§ **課題の目的**
バルーチ族についての本文で、バルーチ族が縦糸と緯糸に駆使する技法として列挙されているものをすべて書き出してください。

乾燥地帯とオアシス都市を移動しながら現在でも遊牧生活を続けるのがバルーチ族です。現在はそれぞれの地域の村に定住している人達がほとんどで現在市場に出てくる絨毯の多くは定住したバルーチ系の人々によって織られるものがほとんどです。
民族的なルーツとしては、シリア周辺に住むアラブ系ではないかと言われています。移動を続けながらクルド族などとも交流し、幾つかの氏族集団に分裂と統合を繰り返しながら、現在のバルーチ族を形成していると考えられています。欧米でもバルーチ関連諸部族(Baluch related tribe)として分類している本や研究者も多いようです。
和光大学でバルーチ(バローチ)族の民俗を研究されている村山和之氏によれば、自らをバローチと宣言することでバローチ族の一員になれるそうです。
同じバルーチ族でもホラサーン・シスターン・バローチスタンではそのキリムやラグには違いがあり、作られる技法なども微妙に違っています。
またアフガン南部〜パキスタン西部に暮らすブラーフィー族もバルーチ族として分類されることが多いのですが、言語的にはペルシア〜クルド語系のバルーチに対してドラビタ語系のブラーフィー族はその源流に違いがあるかもしれません。このあたりは今後もこのブログで紹介してゆきたいと考えています。
(*イランではバルーチと聞こえますが、パキスタンではバローチと聴こえます。)
様々な技法を駆使する抜群のテクニック
綴織、紋織り、縫い取り織り、絨毯(結び)など縦糸と緯糸(横糸)を様々な技法を駆使しながら、幾何学文様の織り出すバルーチ族ですが、遊牧系部族たちはそれぞれに得意とするの技法を持っています。例えばトルクメン族はパイル(絨毯)シャーセバン族は(スマック織り)クルド族ははジジム(縫い取り織り)等々・・・。
多様な技術を一枚の毛織物に織り込んでゆくのがバルーチ族の技法的な特徴といえるでしょう。遊牧民は一般的に原始的な織り機での作業となるため、タテ糸とヨコ糸のウィーブバランス(織りの構造)を熟知していることが求められます。そうでないと歪んだり、台形のような使いにくい織物になってしまう可能性がああるからです。卓越した織りの技術とセンスを持つのがバルーチ族の織り物の特徴といえるでしょう。

§ **項目一覧**
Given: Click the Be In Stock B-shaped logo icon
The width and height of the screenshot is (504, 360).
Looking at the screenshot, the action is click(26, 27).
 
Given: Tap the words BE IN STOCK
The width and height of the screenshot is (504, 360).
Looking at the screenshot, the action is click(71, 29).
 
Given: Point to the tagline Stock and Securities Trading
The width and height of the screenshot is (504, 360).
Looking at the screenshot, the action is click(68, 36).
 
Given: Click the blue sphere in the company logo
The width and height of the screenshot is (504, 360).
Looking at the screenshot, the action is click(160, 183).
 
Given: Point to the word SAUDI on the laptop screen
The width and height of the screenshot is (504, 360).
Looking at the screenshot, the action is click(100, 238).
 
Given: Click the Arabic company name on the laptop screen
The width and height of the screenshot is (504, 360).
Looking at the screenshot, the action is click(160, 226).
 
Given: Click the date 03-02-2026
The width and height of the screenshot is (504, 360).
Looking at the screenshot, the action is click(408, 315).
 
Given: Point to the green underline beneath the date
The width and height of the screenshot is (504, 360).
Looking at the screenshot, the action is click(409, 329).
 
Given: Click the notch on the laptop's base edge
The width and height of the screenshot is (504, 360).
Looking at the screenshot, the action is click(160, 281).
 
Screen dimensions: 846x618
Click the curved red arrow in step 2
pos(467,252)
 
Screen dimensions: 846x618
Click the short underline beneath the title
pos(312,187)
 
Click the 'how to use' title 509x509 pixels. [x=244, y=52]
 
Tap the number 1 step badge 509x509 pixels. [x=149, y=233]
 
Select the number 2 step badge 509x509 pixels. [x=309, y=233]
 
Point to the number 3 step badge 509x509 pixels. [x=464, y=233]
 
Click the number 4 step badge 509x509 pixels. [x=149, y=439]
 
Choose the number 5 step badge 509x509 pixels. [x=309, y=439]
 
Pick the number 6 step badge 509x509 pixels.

§ **解答**
綴織、紋織り、縫い取り織り、絨毯(結び)